The Ethical Spectacle September 1995 https://www.spectacle.org

The Prisoner's Dilemma at the Movies

Every film noir involves a prisoner's dilemma. In all movies of this genre, the universe is alien and rather frightening; no-one's motives are quite clear; in a morally barren world, the characters have the opportunity to forge bonds of loyalty or to betray each other.

In one variation, the heist movie, freelance criminals team up to commit a robbery; if all cooperate, they will each receive a proportional share of the loot; if one betrays the others, he will take all, and the rest will have the sucker's payoff.

Most noir films end with a showdown or standoff; this usually represents the penultimate moment in a prisoner's dilemma, where the players hang on the edge of a move, undecided as to whether to cooperate or engage in an act of defection which will certainly end the game and will probably result in a death, their own or someone else's. Confrontation occurs in an empty warehouse or abandoned pier; players slide satchels or guns across the floor to one another; the gun represents the card being played, cooperation or defection; the satchel is the payoff that is being contested.

"Family" ties in the Godfather movies indicate the structure that is built through long cooperation in a morally barren universe;Tit for Tat reigns, and acts of defection are bloodily punished as soon as they occur. An assassination attempt is made on Don Corleone only when, due to his age and peacefulness, the future seems to have no shadow; but the assassins are mistaken, because it is ultimately his son Michael who will restore the length of the shadow. The defection is punished in the restaurant where the "Turk" and his police guard lie dead in the marinara sauce. Later, when there has been more defection and bloodshed, Don Corleone tells Michael how he will know the defector within his family: it will be the man who approaches him to arrange a peace meeting, a false act of cooperation. As the defector is taken off to his death, he apologizes: "Tell Michael it was only business." The doors that close in Kay's face at the end of the first and second movie represent Michael's defection from her.

In The Treasure of the Sierra Madre, the defection is played out over the gold: if we all work together as partners to dig the gold, we will all benefit equally. But perhaps one of my partners is planning to kill the rest of us and keep everything. So perhaps I should kill them first, and keep everything myself? Bogart begins to crack up under the strain of the dilemma: "Nobody ever put anything over on Fred C. Dobbs..." An intruder in the camp places himself squarely and intentionally in play, telling the others that, now that he knows the location of their stake, they must either kill him or make him a partner. (My cousin, Artie, the personal injury attorney, accurately describes this scene as a pretty fair representation of the process by which law firms decide whether or not to make new partners.)

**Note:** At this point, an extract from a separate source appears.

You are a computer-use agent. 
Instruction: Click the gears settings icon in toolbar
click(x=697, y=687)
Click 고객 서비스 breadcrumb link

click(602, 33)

Almost every Humphrey Bogart movie is about a prisoner's dilemma. In The Maltese Falcon, Sam Spade and his partner, Spade and his client, Spade and the band of criminals seeking the falcon, all play out an iterated game. Transient acts of cooperation are repeatedly followed by betrayals such as the mickey finn, the stabbing of the captain, and the climactic selection of a "fall guy" for the police.

Every film detective plays a prisoner's dilemma with his client: is she who she says she is? Is she crazy? Is she the murderer? Will she love me? Pay me? Kill me?

Almost every Hitchcock film is about a prisoner's dilemma; the object of everyone's strivings, which Hitchcock called the "Macguffin", is the payoff. Cary Grant showing up in the wheatfield in North by Northwest is an act of cooperation. The plane "dusting crops where there ain't no crops" is a defection. The two men agreeing to exchange murders in Strangers on a Train: cooperation. But one sneaks in to warn the other's intended victim, not to kill him: defection.

Gene Hackman in Night Moves watches the payoff, a monstrous pre-Columbian statue that had been hidden underwater, rise from the sea: it represents the sucker's payoff. Everyone he has tried to protect is dead, he is mortally wounded, and the movie ends with his unpiloted boat eternally circling the risen monster.

Scores of movies, from Hitchcock's Saboteur to this year's Johnny Mnemonic, have a scene where the hero and villain fight on a roof, hang from a bridge, the Statue of Liberty, etc. The villain at some point is hanging off the roof, or both are. There is an opportunity to cooperate, so that both survive; but the imperilled villain, a true scorpion, is more interested in pulling the hero off, so that both die, than in surviving himself.

Dark dramas are most often about the prisoner's dilemma. This was true long before the movies existed: most Shakespeare tragedies are also about the game, for example, Lear, whose daughter Cordelia cooperates while the others defect.